Enzo ficou envergonhado pela milésima vez, mas seu coração estava quentinho. Olhando nos olhos de Gabriel, ele sentiu algo como um "finalmente".
— Bem, meus parabéns, mestre Enzo.
— Mestre?! — "Mas eu sou graduando?"
— Pensei em te chamar de senpai, mas seria otaku demais. — Gabriel deu um sorriso matreiro que fez o coração de Enzo acelerar. Ele definitivamente iria escrever sobre isso mais tarde. — É porque eu também gosto muito de quadrinhos, principalmente mangás.
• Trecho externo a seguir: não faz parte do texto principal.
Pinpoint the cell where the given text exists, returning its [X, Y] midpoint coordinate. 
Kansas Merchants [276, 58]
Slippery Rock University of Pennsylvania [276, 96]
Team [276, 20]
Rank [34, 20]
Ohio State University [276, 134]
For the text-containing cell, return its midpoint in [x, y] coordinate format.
"Que fofo! Aaaaah!" — Enzo já estava ouvindo os sinos da igreja e planejando o casamento. "Ele é perfeito!"
— B-bem, otakus se reconhecem de longe?! — Enzo brincou, utilizando sua última gota de coragem para flertar com o Gabriel. "E nem foi um bom flerte!"
Antes que Gabriel pudesse responder, o avaliador chegou. Ele deu um passo para trás, acenou com dois joinhas e sussurrou: "Boa sorte!" Com uma piscadinha, ele foi embora. "Levando o meu coração", Enzo pensou dramaticamente, antes de voltar para seu "modo super culto" e apresentar seu trabalho uma última vez naquele dia.